만약 사용자나 다른 애플리케이션이 어떤 Pod에 접근할 때 Pod의 IP주소를 이용해 접근한다면 그 Pod에 문제가 생겨 IP가 변경되면 기존과 동일한 서비스를 제공하는 Pod으로 접속하는 것을 보장할 수 없습니다.

Kubernetes는 이를 Service를 통해 해결하고 있습니다.

---

Service의 역할

Kubernetes에서 이러한 문제점을 해결하기 위해 Pod의 네트워크 정보가 변경되어도 정상적으로 통신이 가능하도록 Pod 레벨의 네트워크를 추상화 하였는데 이것을 Service라고 부르며, Control Plane중 하나인 kube-proxy가 이 Service를 관리합니다.

Kubernetes는 Service를 통해 Pod에서 실행중인 Container를 외부로 노출시킵니다.
이 때, 동일한 기능을 하는 Pod들의 Endpoint 정보를 Service라는 네트워크 리소스로 추상화합니다.
Pod에 접근을 하고자 하는 경우 해당 Pod를 추상화한 Service에 접근하면 Service가 적절한 Pod로 트래픽을 전달해 줍니다.

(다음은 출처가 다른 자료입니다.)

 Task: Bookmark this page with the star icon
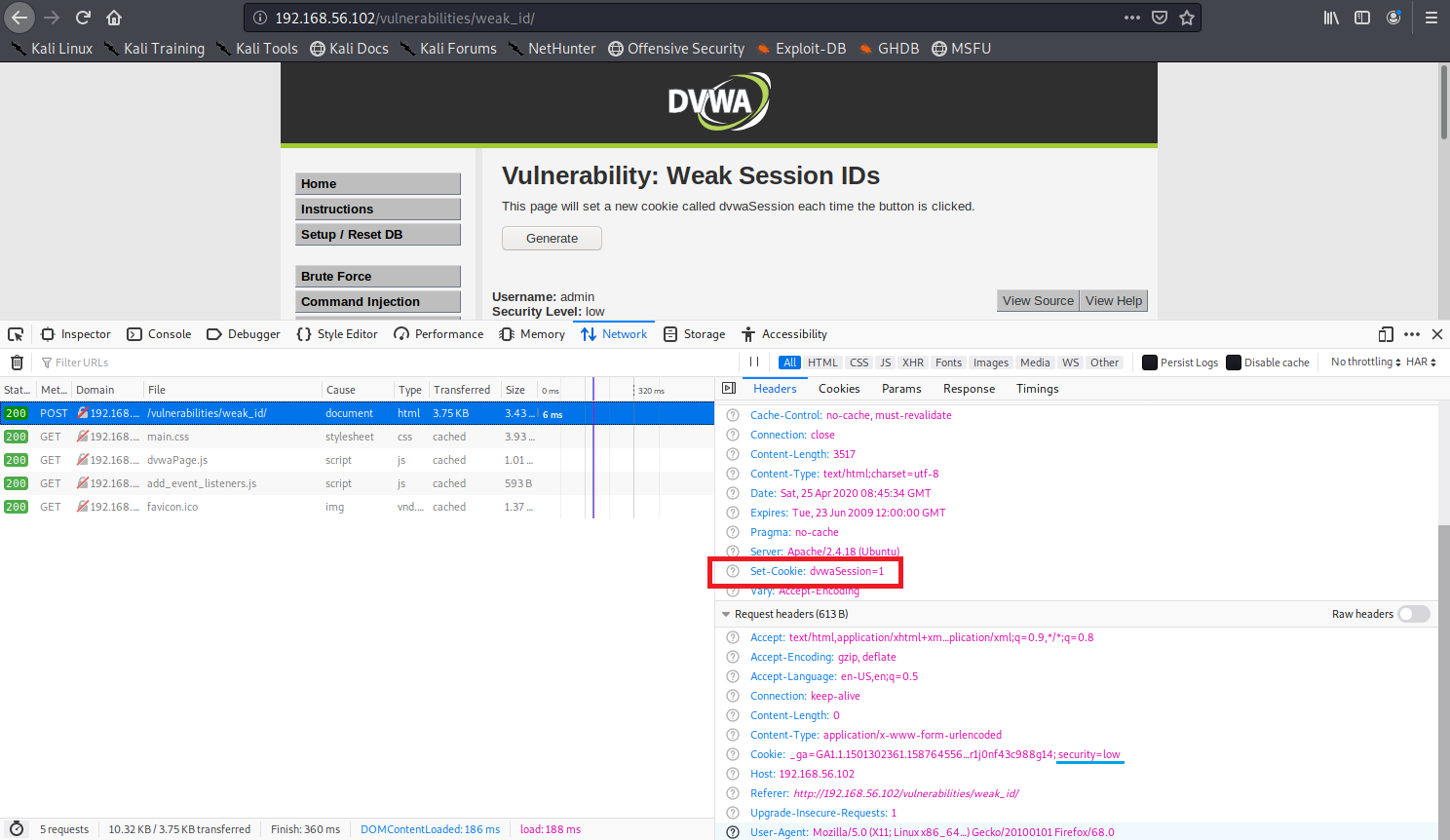[x=1187, y=18]
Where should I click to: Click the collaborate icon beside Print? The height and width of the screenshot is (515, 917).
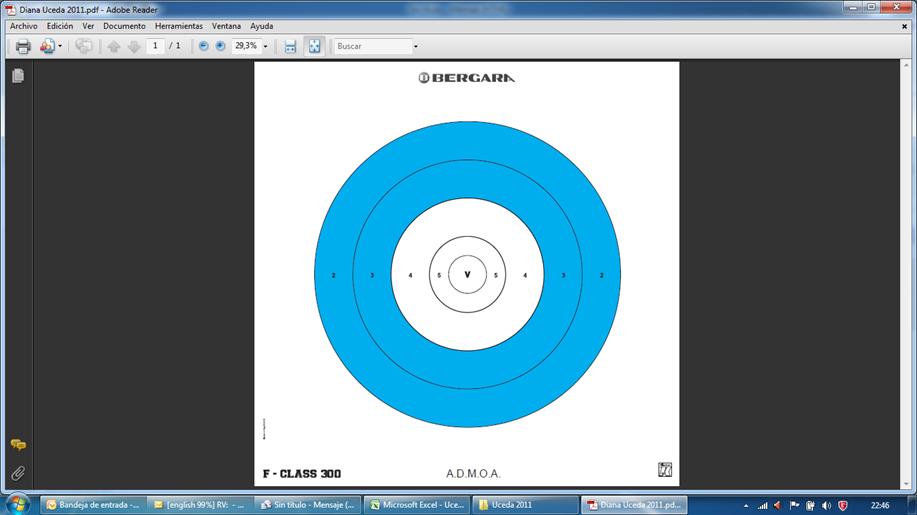point(47,46)
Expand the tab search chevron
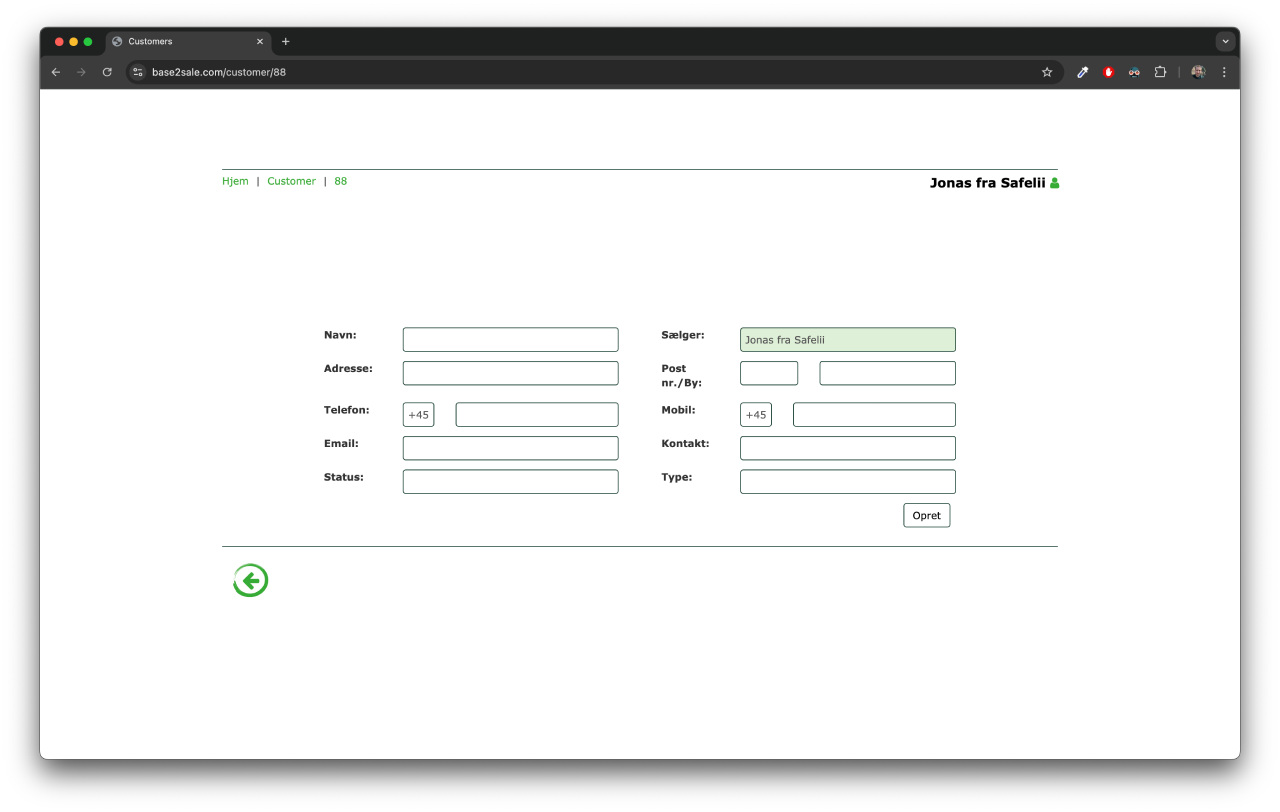Image resolution: width=1280 pixels, height=812 pixels. [1225, 42]
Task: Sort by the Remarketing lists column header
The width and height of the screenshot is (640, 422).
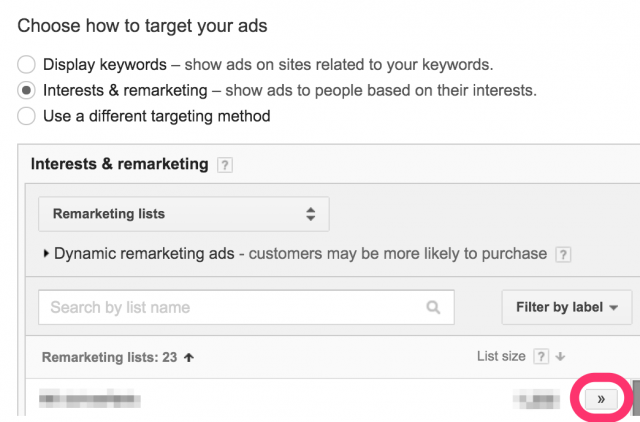Action: tap(107, 355)
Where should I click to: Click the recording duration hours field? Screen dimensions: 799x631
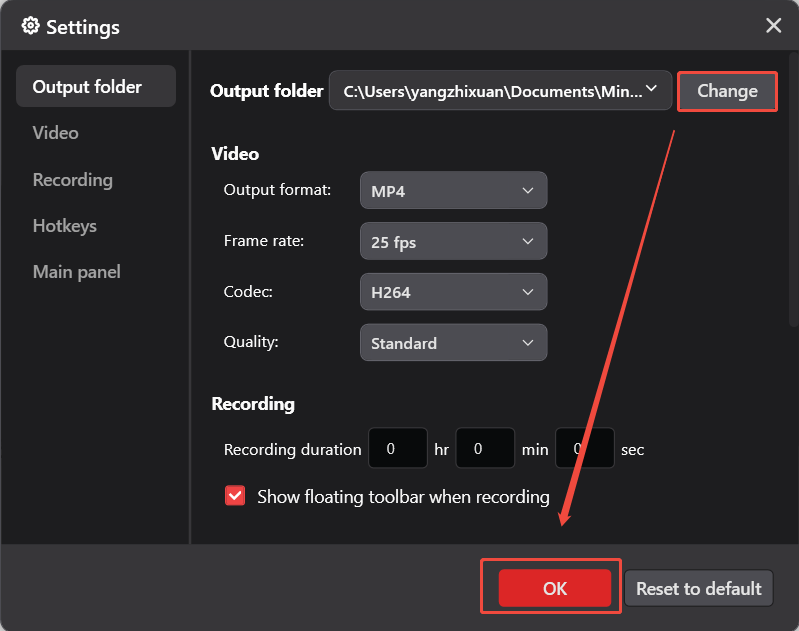click(x=398, y=449)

Service라는 이름 때문에 혼동이 있을 수도 있지만, 쉽게 말하자면 Service는 어떠한 기능을 제공하는 Pod에 대한 연결을 보장해주는 중간 통로라고 볼 수 있을 것 같습니다.

Label selector를 이용해 특정한 Label을 가진 Pod들을 Service 아래에 연결하고 사용자나 다른 애플리케이션은 해당 기능을 제공하는 Pod에 접근할 때 Pod의 IP주소가 아닌 Service의 주소를 통해 접근합니다.

만약 기존 Pod에 문제가 생겨 IP주소가 변경되더라도 새로 생성한 Pod에 Label selector에 정의한 Label이 있다면 Service는 새로 생성된 Pod으로의 연결을 자동으로 제공해줍니다.

이렇게되면 만약 Cluster 내부적으로 Pod에 문제가 생겨 IP주소가 변경되더라도 외부에서는 이런 문제에 대해 알 필요가 없습니다.

---

Service의 종류

Service에는 크게 3가지 종류가 있습니다.

위의 그림을 보면 알 수 있듯이 Cluster IP, Node Port, Load Balancer 입니다.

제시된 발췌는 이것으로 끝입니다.